The report also recommends that NASA conduct an independent analysis of the validity of the acceptable risk limit. NASA currently uses a 3 percent REID to set the limit. However, the occupational hazards that initially informed the selection of this metric are relatively outdated. Upcoming planned missions into deep space present an important, near-term opportunity for NASA to reassess whether 3 percent REID is the most appropriate metric to use in setting the dose-based space radiation health standard.
“The risks of space travel are borne by a small group of astronauts, but all of society benefits — from the technological advances, new scientific knowledge, and the national and international pride and collaboration,” said R. Julian Preston, committee vice chair and special government employee in the Radiation Protection Division of the U.S. Environmental Protection Agency. “But as missions go deeper into space, we need to communicate why astronauts are being asked to take on that risk, and offer explicit ethical justifications. This report offers a framework for accomplishing that.”
Communicating to Astronauts About Radiation-Induced Cancer Risks
To convey radiation-induced cancer risks to astronauts, NASA uses a “traffic light” color-coded system. However, this color-coded system may be misleading and inaccurately represent radiation risk, the report concludes. It says empirical evidence is needed to determine if the traffic light system is an effective tool for communicating risk. If NASA continues to use the traffic light system, the committee proposed several modifications.
The report also recommends that NASA provide all astronauts with an individual radiation risk assessment based on their age and sex. NASA should communicate a comprehensive picture of an astronaut’s own cancer risk, including an explanation of the uncertainty associated with the risk calculation. NASA should continue to discuss any changes in radiation risks as part of routine health briefings. Astronauts should also get access to an up-to-date resource on radiation risks that they can view outside of formal meetings with NASA’s Office of the Chief Health and Medical Officer.
To improve the agency’s radiation risk communication processes, the report recommends that NASA develop a risk communication research agenda to better understand what information astronauts want, how astronauts process information about risk, and who/what are the most effective sources of information.
Communicating NASA’s Waiver Process
Astronauts who travel on long-duration spaceflight missions, such as missions to Mars, are likely to be exposed to radiation levels that significantly exceed the proposed new standard.
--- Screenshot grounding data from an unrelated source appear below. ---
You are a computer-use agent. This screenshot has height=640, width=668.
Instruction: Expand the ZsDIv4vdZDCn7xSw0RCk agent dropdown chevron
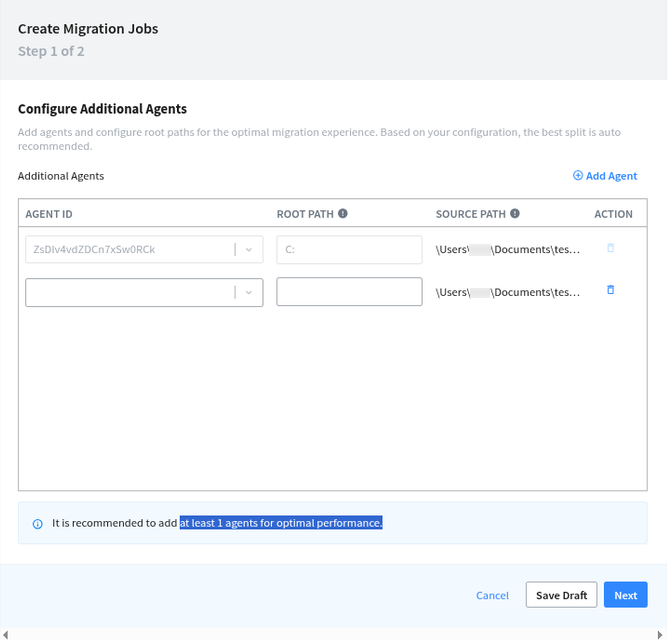click(x=249, y=249)
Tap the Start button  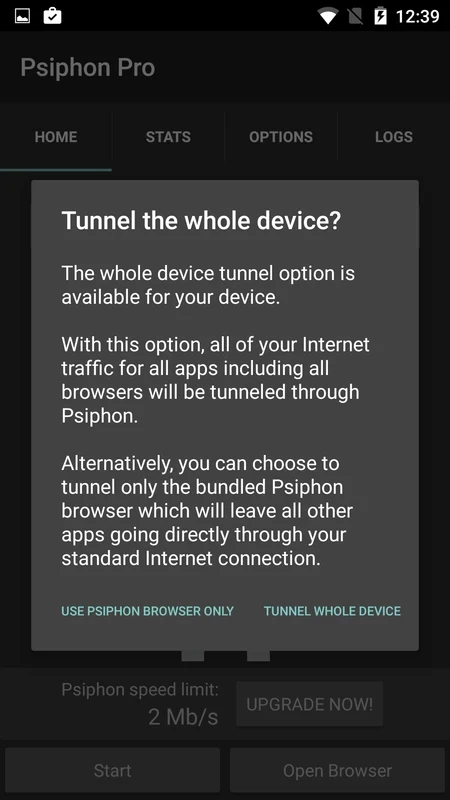coord(113,770)
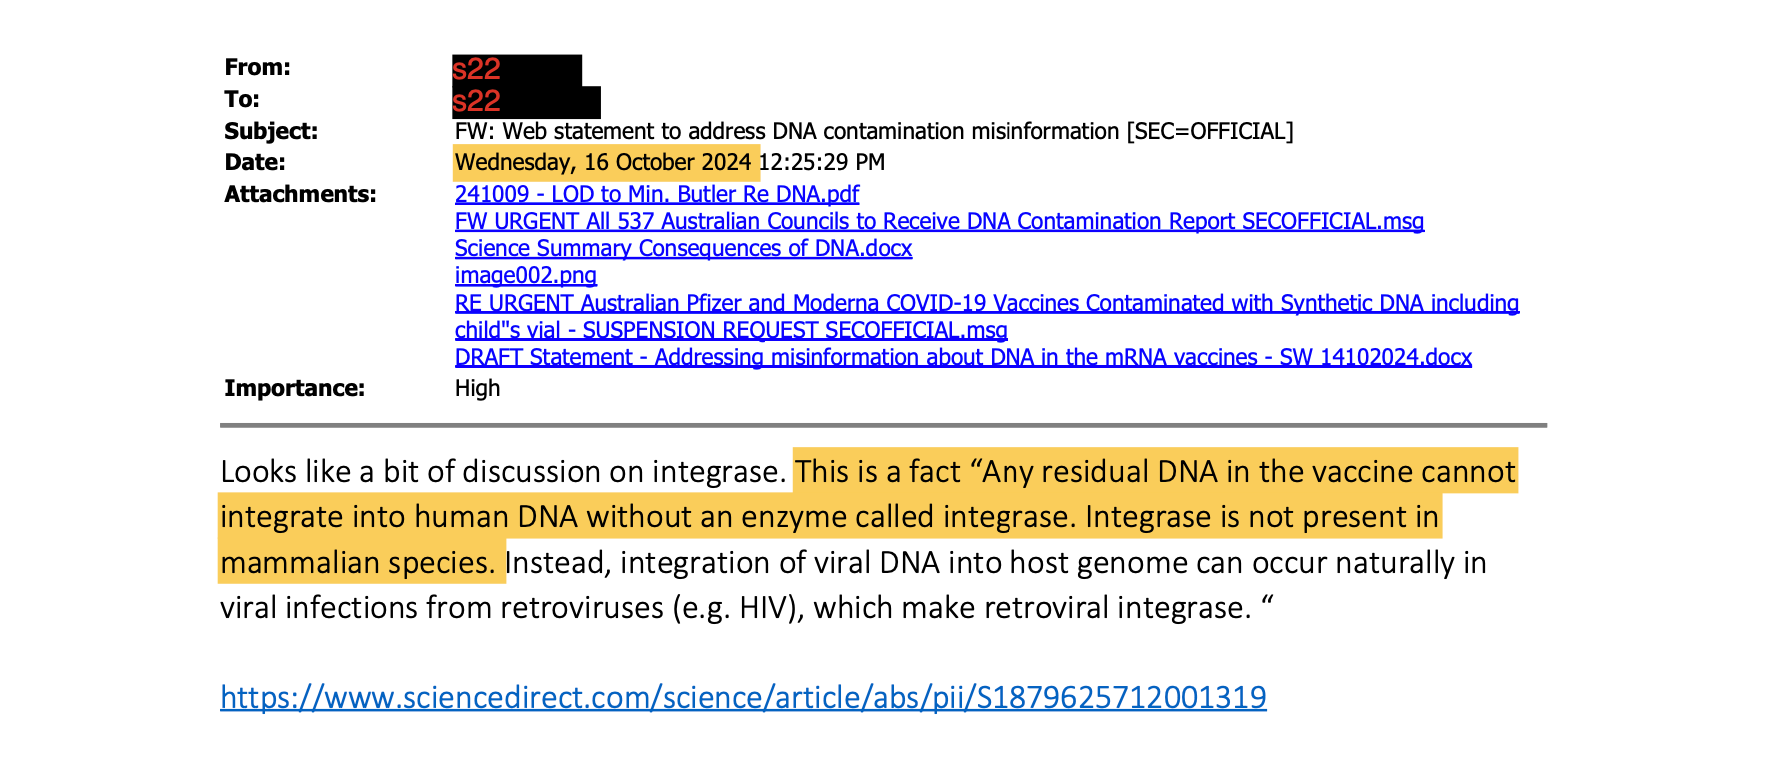1772x758 pixels.
Task: Click the highlighted "mammalian species" phrase
Action: 357,562
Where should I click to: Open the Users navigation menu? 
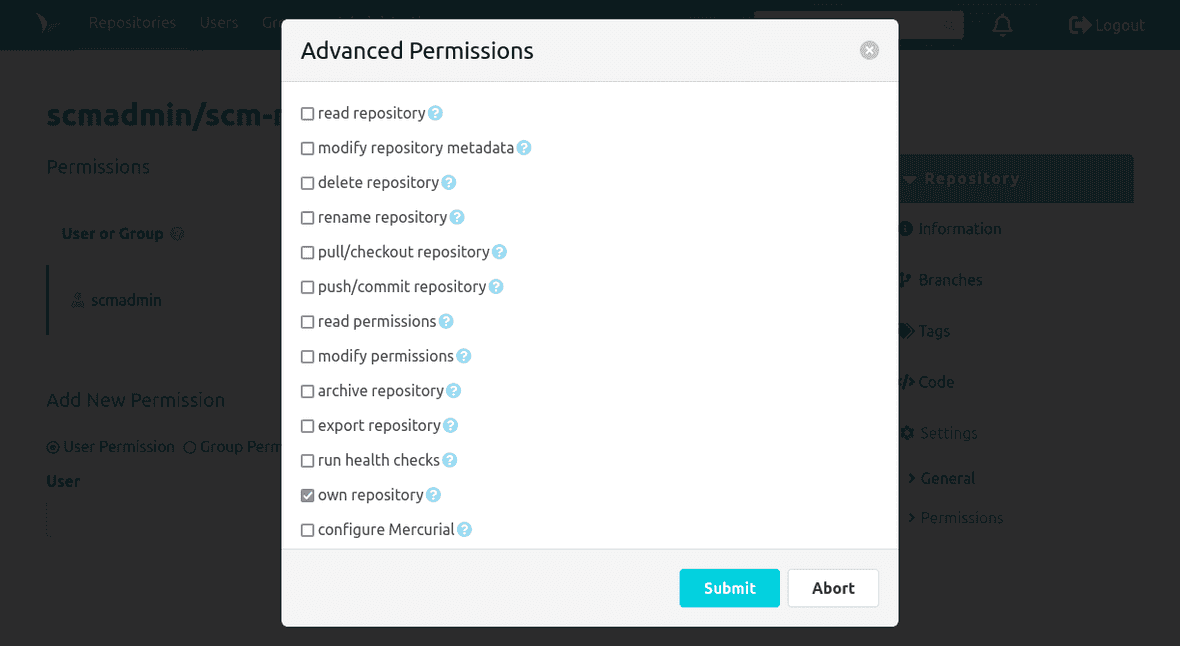219,22
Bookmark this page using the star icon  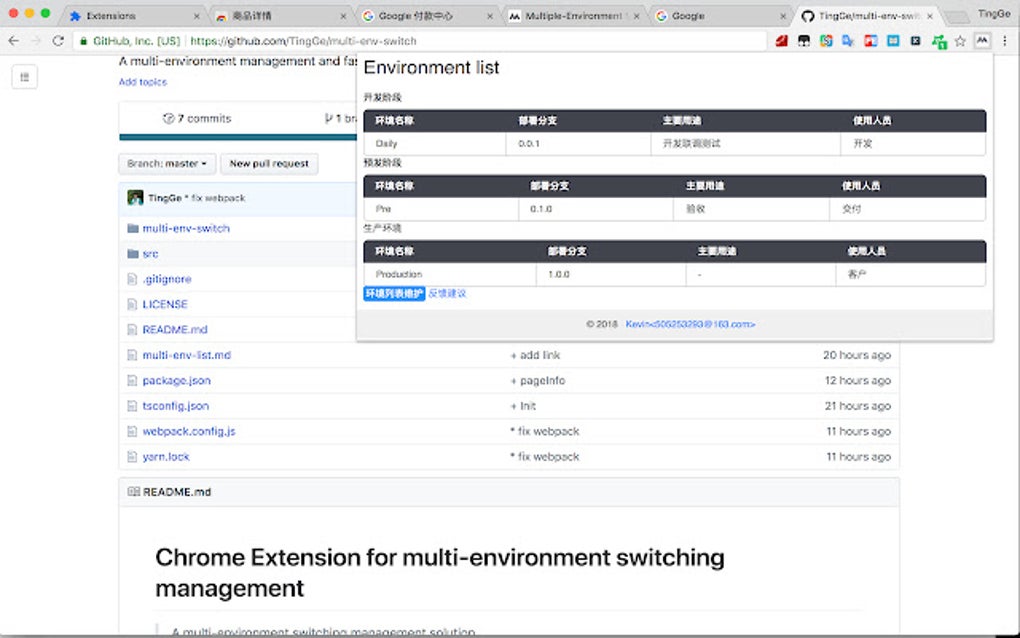[x=962, y=42]
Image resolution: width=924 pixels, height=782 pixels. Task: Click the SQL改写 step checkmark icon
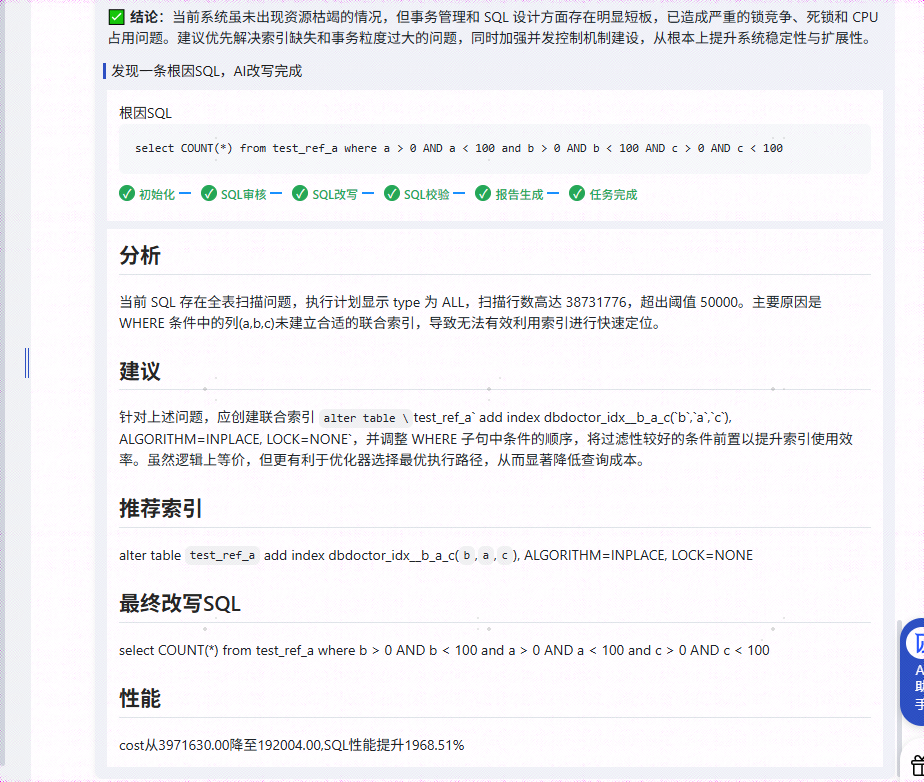[x=300, y=193]
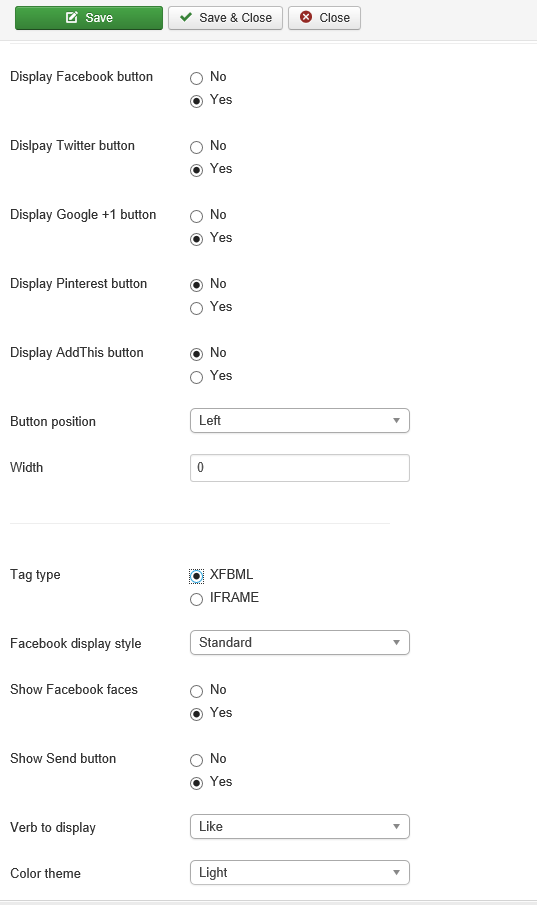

Unless technological advancements and engineering controls provide improved protections to astronauts for missions into deeper space, NASA would need to seek waivers to the radiation health standard to pursue these missions. While NASA may need this flexibility to pursue waivers, there is also a need for an explicit and public framework for how the agency will consider both mission and individual waivers.
The study — undertaken by the Committee on Assessment of Strategies for Managing Cancer Risk Associated with Radiation Exposure During Crewed Space Missions — was sponsored by NASA.
The National Academies are private, nonprofit institutions that provide independent, objective analysis and advice to the nation to solve complex problems and inform public policy decisions related to science, technology, and medicine. They operate under an 1863 congressional charter to the National Academy of Sciences, signed by President Lincoln.